Toute la pensée féministe, qui est très riche, très construite, très fine, en perpétuelle découverte, bute sur la question du système prostitutionnel. Je pense que tant qu’on pourra acheter, louer ou vendre le corps des femmes, il n’y aura pas d’égalité entre les femmes et les hommes, c’est totalement contradictoire. L’angle mort, chez les féministes pro-prostitution, c’est le client et la force symbolique qu’il incarne. Il représente une sexualité masculine impérieuse, irrépressible, qui justifie le fait qu’il ait besoin de trouver des prostituées pour sa sexualité, mais ce discours peut aussi justifier le viol. Si l’on admet que les hommes ont besoin de prostituées parce que leur sexualité est irrépressible, alors on va être beaucoup plus indulgents sur le viol. Mon sujet n’est pas qu’il y ait des femmes qui se prostituent, les prostituées ne sont pas des délinquantes. Pour moi le sujet, c’est le client. Admettre que la prostitution est une activité comme les autres renvoie à des représentations de la sexualité des femmes sans désir. Personne n’ose dire que c’est le désir qui pousse les personnes à se prostituer. On On est figés dans les représentations du XIXème siècle de la sexualité des hommes et des femmes.

Pour revenir à la phrase « notre corps nous appartient », dans le système prostitutionnel, notre corps ne nous appartient pas. Il appartient à celui qui l’achète, à celui qui le loue, à celui qui le vend. C’est totalement contradictoire. Ce n’est pas « mon choix », mais c’est celui du client, du proxénète, du système.

LTR : Parlons à présent de méthode. On veut lutter contre le capitalisme et renverser le système patriarcal, c’est un beau programme. Mais comment s’y prend-on ? La lutte féministe doit-elle être menée indépendamment des autres, ou doit-elle faire partie d’un ensemble de luttes, contre le capitalisme et le patriarcat ?
Laurence Rossignol :

D’abord la lutte féministe doit être menée par des féministes. Ce qui justifie qu’elle soit un combat en soi et qu’elle ne soit pas continuellement soumise à l’injonction de devoir s’articuler dans les autres luttes.

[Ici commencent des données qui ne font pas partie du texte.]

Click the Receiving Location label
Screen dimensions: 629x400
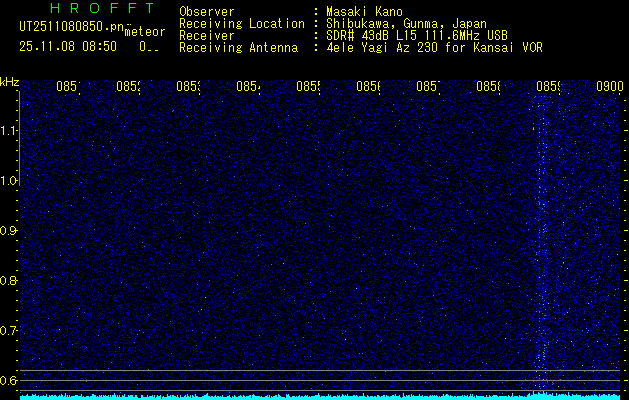tap(241, 23)
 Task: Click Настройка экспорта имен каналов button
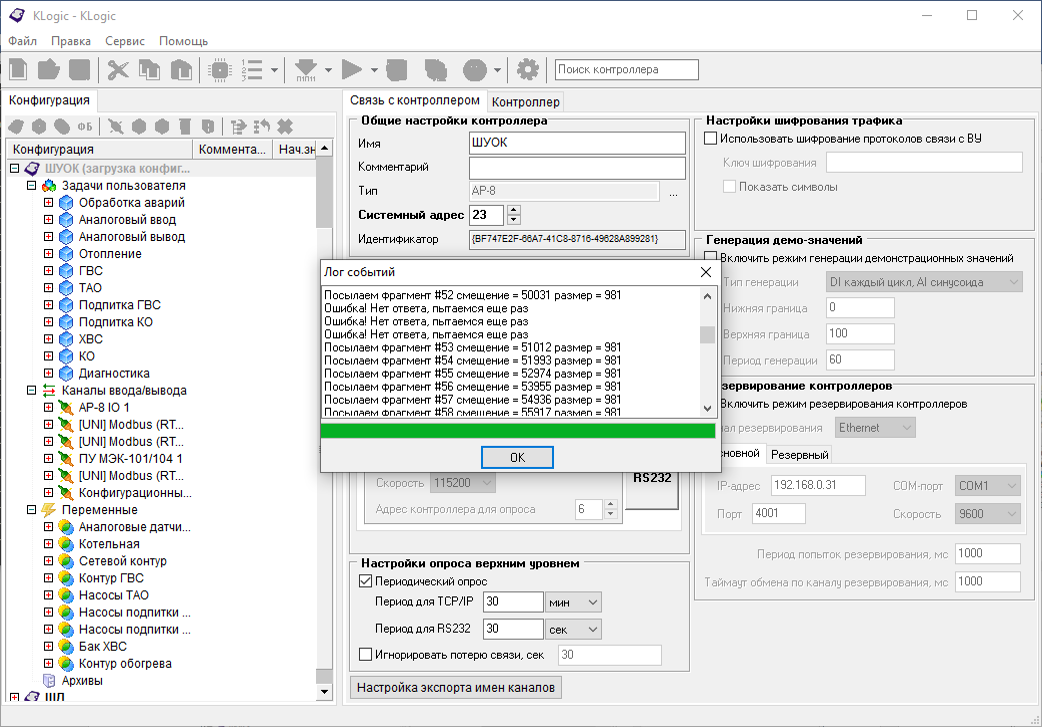(457, 688)
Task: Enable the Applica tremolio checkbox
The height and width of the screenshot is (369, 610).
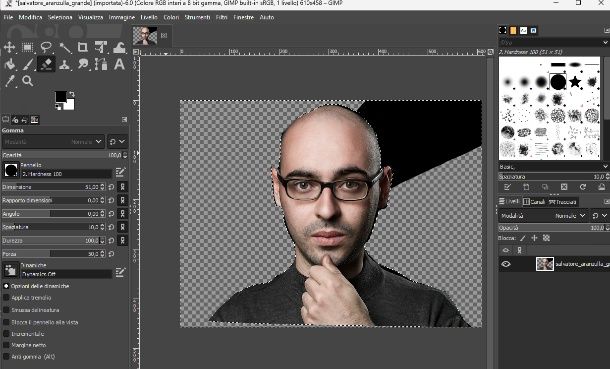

Ce qui ne veut pas dire qu’elles ne doivent pas s’articuler. Ensuite, la lutte féministe est par définition subversive. Il faut donc trouver un chemin pour que le féministe soit un combat en soi et en capacité d’être moteur des luttes sociales dans leur ensemble. En déconstruisant le patriarcat, le féminisme ouvre la porte à la déconstruction de tous les autres rapports de domination, raciaux, sociaux, culturels,… Et c’est ce qu’on observe notamment du côté de la dénonciation des mécanismes de domination propres aux violences sexistes et sexuelles envers les enfants. Il en est de même pour les questions d’égalité salariale : en menant ce combat, les féministes représentent l’ensemble des salariés et s’emparent de la question sociale. Voilà pourquoi on peut dire du féminisme qu’il est une méthode : d’analyse, de lutte et de transformation de la société.

Pour autant, nous rencontrons aujourd’hui un problème d’intégration de l’ensemble des mouvements de dénonciation des multiples dominations dans une pensée collective et motrice, dans une pensée républicaine et émancipatrice.